Finalmente, resta o mais sensato é trabalhar a longo prazo para reduzir a capacidade do habitat. Somente reduzindo os recursos disponíveis para o javali e falando principalmente de alimentos, vamos reduzir de forma sustentável a abundância deste oportunista. Temos a possibilidade de agir em dois recursos fundamentais: a comida fornecida pelos próprios caçadores e as culturas mais atraentes para o javali.
Fornecimento de alimento ao javali
Os caçadores alimentam o javali, não apenas na Espanha, mas em toda a Europa, e fazem-no principalmente por uma das seguintes razões:
• manter densidades superiores às naturais, facilitando assim a caça e aumentando a renda (alimentação suplementar);
• manter os javalis selvagens longe de certas culturas, na tentativa de reduzir os danos (alimentação preventiva);
• concentrar os animais em certos pontos para aumentar a eficiência da caça (spotting);
• atrair animais para pontos específicos para caça em espera (preparação de esperas).
Dados de vários países europeus situam este fornecimento à volta de 1-1,5 toneladas por km2 e ano.
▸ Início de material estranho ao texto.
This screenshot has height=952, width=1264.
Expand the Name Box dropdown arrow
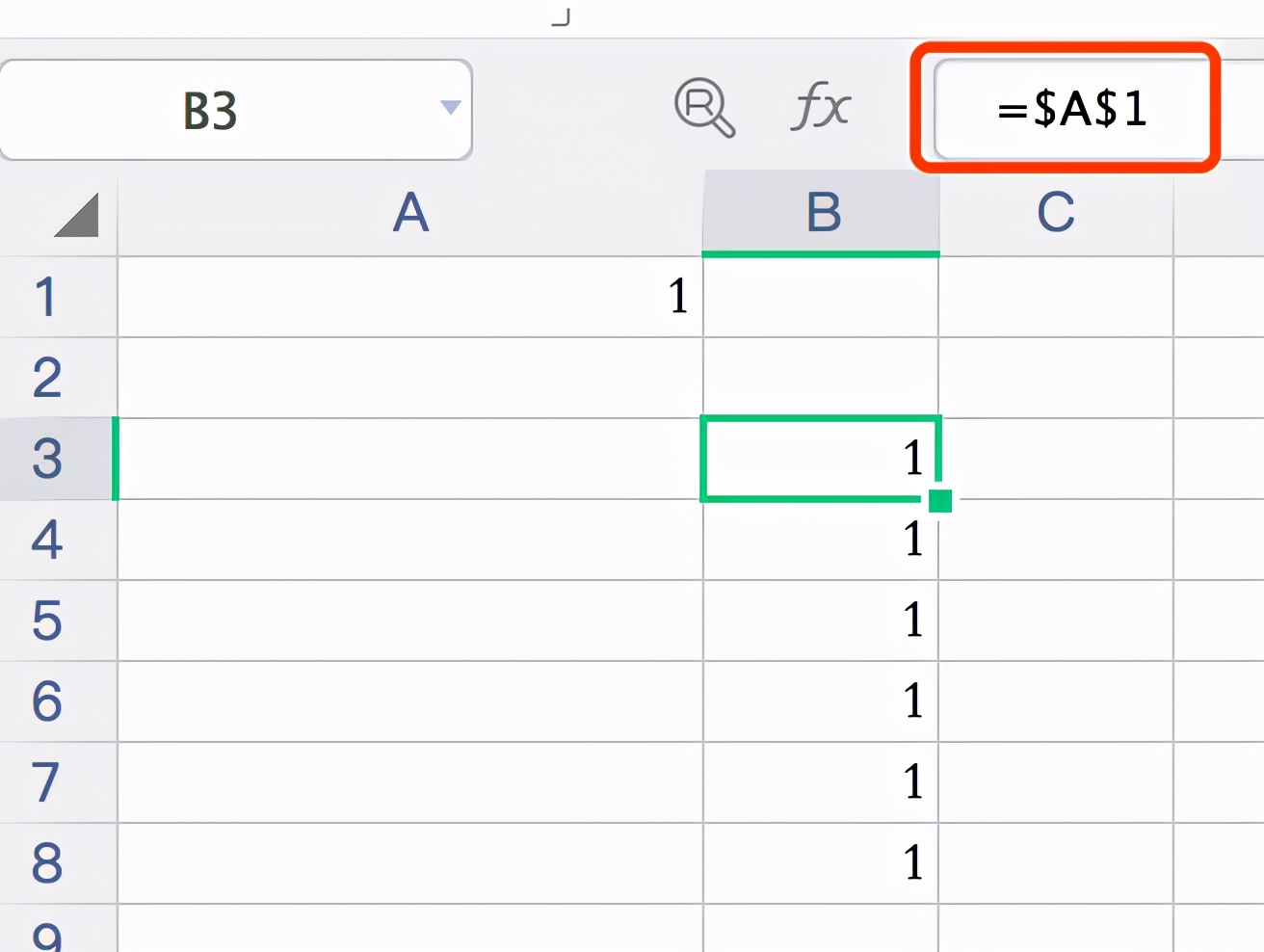450,107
Estas práticas contribuem de forma significativa para o problema da sobre abundância do javali, posto que chegam a duplicar a capacidade de acolhimento do meio. Em consequência, devem ser rigorosamente reguladas, ou mesmo proibidas, mesmo que houvesse excepções para terrenos cercados sem presença de gado.
Protecção de culturas
Este segundo campo de batalha para retirar recursos ao javali é igualmente difícil. Cercar os milheirais ou dotá-los de medidas de protecção, como pastores eléctricos e afins, ajudará a mitigar os danos na agricultura mas sobretudo privará o javali de uma importante fonte de refúgio e de alimento. Qualquer investimento em protecção de culturas será, portanto, duplamente benéfico. Mas estas são as medidas mais sensatas, são também as menos visíveis e talvez as menos atractivas para os responsáveis pela gestão da caça no nosso país.
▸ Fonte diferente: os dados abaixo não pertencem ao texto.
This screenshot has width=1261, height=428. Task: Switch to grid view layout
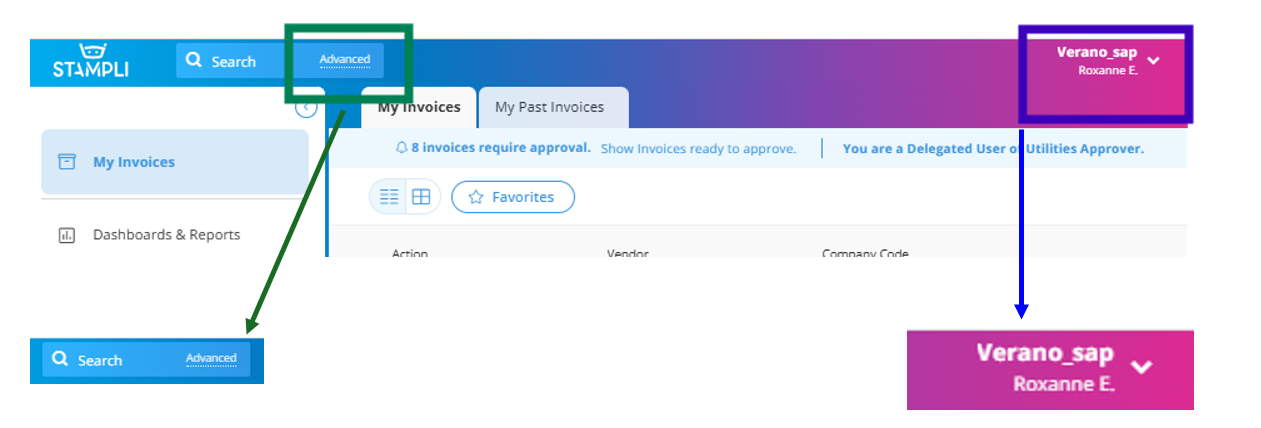tap(421, 197)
O tempo corre e os javalis reproduzem-se a um ritmo mais rápido do que a nossa capacidade de controlá-los. Acções coordenadas, ambiciosas e sustentadas ainda podem evitar consequências dramáticas - mas exigem conhecimento, fundos e boa comunicação. Desativar esta bomba a tempo é responsabilidade de todos, caçadores, produtores e administrações.